Please go through the records below and return every line holding the word "last".

[Stored data entries]
+--
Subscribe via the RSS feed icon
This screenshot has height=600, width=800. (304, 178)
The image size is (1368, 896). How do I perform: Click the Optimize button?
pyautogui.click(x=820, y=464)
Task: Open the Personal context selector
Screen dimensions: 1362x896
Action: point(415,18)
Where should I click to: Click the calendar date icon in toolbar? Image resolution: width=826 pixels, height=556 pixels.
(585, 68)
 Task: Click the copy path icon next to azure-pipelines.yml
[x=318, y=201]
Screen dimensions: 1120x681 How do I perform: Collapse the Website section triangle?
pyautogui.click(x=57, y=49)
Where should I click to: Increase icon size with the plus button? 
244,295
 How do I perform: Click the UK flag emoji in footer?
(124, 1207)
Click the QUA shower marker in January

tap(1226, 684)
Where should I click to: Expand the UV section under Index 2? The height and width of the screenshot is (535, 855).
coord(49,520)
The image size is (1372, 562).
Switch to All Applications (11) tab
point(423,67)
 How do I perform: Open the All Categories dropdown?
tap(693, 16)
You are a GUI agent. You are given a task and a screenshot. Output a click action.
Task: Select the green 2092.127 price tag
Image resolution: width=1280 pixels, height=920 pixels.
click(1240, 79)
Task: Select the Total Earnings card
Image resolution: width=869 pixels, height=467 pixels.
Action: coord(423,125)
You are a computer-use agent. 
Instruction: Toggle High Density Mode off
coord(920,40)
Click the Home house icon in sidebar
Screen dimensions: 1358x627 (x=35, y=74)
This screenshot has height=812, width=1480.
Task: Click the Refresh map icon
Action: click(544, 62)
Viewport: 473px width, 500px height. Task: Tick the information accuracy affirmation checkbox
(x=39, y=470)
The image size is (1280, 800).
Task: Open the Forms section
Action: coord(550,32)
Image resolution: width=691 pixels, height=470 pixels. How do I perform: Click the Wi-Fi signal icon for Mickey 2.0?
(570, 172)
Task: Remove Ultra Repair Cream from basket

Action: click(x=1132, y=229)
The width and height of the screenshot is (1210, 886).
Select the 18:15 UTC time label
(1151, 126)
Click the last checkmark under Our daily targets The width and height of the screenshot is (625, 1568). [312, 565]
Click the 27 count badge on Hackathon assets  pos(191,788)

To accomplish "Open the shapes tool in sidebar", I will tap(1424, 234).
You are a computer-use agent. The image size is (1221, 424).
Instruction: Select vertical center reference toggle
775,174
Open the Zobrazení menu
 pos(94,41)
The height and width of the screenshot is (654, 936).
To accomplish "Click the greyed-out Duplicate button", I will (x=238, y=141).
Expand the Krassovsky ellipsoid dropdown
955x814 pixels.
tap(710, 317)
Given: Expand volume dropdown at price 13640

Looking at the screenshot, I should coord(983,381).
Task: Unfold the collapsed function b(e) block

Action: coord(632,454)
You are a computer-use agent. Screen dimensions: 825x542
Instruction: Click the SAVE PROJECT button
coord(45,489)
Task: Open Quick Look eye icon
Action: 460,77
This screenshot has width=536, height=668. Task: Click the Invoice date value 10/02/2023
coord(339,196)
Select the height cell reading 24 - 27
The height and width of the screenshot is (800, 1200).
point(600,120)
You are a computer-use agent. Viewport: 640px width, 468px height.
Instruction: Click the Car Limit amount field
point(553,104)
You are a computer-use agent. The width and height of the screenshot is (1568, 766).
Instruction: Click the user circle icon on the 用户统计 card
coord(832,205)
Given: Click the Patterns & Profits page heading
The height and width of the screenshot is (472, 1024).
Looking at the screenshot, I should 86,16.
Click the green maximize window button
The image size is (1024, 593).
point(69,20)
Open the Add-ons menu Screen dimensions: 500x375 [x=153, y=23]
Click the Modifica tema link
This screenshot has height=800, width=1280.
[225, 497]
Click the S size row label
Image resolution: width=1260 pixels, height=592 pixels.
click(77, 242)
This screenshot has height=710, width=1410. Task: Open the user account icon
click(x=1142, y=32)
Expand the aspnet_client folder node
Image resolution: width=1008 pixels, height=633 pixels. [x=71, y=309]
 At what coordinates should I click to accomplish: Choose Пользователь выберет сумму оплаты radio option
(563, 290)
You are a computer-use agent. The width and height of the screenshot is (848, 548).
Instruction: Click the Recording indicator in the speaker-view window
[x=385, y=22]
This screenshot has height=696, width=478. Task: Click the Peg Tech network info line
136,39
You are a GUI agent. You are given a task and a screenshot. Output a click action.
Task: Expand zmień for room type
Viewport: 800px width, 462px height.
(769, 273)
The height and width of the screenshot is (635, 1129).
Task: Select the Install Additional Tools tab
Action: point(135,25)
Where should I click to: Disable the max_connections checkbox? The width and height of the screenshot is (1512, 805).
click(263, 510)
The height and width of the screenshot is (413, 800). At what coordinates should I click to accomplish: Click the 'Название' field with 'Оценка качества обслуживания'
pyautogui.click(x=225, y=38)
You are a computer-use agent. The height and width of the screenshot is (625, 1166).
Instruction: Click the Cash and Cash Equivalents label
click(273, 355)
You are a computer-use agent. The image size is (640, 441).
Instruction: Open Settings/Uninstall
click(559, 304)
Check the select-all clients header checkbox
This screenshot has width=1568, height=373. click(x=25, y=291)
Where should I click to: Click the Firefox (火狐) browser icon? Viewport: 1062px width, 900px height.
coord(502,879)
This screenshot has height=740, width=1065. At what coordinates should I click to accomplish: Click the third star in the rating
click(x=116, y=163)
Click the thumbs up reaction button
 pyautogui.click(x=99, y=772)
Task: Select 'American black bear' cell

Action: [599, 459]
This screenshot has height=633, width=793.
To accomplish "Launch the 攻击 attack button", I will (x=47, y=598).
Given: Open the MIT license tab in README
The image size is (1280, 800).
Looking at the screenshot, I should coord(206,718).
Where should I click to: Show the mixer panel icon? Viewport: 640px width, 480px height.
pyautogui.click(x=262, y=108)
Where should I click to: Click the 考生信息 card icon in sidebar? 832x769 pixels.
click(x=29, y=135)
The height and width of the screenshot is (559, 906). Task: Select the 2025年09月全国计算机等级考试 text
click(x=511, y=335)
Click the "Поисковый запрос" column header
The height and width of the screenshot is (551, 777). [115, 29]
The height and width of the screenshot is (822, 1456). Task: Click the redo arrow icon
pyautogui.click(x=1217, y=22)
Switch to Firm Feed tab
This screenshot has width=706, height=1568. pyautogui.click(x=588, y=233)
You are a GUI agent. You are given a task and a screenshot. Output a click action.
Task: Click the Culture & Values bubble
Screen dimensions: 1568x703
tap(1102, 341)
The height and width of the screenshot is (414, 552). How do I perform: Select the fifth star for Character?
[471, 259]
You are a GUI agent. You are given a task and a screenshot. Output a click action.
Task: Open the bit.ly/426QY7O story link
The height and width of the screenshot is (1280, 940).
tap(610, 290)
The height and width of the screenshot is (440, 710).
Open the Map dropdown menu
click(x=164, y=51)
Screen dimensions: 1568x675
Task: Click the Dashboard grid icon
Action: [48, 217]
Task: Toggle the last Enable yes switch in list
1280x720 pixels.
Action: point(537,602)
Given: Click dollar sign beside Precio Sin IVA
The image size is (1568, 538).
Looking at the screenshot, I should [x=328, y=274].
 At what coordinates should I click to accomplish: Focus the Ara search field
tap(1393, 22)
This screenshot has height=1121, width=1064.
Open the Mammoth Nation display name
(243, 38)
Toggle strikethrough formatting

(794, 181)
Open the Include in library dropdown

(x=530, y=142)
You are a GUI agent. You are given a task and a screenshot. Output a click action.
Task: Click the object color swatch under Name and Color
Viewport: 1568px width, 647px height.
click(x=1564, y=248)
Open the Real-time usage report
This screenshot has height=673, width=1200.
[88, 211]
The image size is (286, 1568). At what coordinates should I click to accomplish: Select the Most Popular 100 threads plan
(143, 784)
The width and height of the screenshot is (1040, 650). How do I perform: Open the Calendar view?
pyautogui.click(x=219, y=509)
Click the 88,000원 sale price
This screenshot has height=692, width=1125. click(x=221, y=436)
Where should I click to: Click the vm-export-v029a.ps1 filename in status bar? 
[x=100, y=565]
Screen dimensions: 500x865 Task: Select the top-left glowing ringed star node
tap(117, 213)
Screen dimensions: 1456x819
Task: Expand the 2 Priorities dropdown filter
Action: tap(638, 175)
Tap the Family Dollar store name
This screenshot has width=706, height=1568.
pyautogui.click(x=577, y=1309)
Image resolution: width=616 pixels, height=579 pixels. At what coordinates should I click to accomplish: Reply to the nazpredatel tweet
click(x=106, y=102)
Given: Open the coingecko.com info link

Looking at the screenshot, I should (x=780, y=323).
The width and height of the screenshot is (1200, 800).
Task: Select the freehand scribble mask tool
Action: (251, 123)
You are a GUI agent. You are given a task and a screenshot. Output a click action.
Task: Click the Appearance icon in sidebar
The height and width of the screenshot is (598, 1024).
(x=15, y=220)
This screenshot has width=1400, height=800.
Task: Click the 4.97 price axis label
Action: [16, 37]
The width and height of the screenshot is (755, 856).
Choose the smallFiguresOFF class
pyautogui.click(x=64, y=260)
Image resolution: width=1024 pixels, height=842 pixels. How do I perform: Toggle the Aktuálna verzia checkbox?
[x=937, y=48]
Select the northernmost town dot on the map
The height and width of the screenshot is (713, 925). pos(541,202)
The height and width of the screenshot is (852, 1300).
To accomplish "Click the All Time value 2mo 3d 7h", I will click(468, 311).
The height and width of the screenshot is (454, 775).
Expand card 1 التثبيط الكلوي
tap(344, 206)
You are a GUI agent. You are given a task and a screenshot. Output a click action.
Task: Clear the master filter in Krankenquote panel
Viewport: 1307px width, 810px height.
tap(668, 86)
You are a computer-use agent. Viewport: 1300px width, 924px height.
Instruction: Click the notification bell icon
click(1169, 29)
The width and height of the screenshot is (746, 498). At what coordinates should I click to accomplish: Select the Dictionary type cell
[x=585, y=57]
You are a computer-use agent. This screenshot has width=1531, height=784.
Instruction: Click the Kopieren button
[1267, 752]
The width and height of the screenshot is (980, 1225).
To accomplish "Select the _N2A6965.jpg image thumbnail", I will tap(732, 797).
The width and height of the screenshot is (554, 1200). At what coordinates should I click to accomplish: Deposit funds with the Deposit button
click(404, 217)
+--
## RESPONSE TO THE TASK
Click the last checkmark under Our daily targets The width and height of the screenshot is (625, 1568). [312, 565]
Task: Toggle the last Enable yes switch in list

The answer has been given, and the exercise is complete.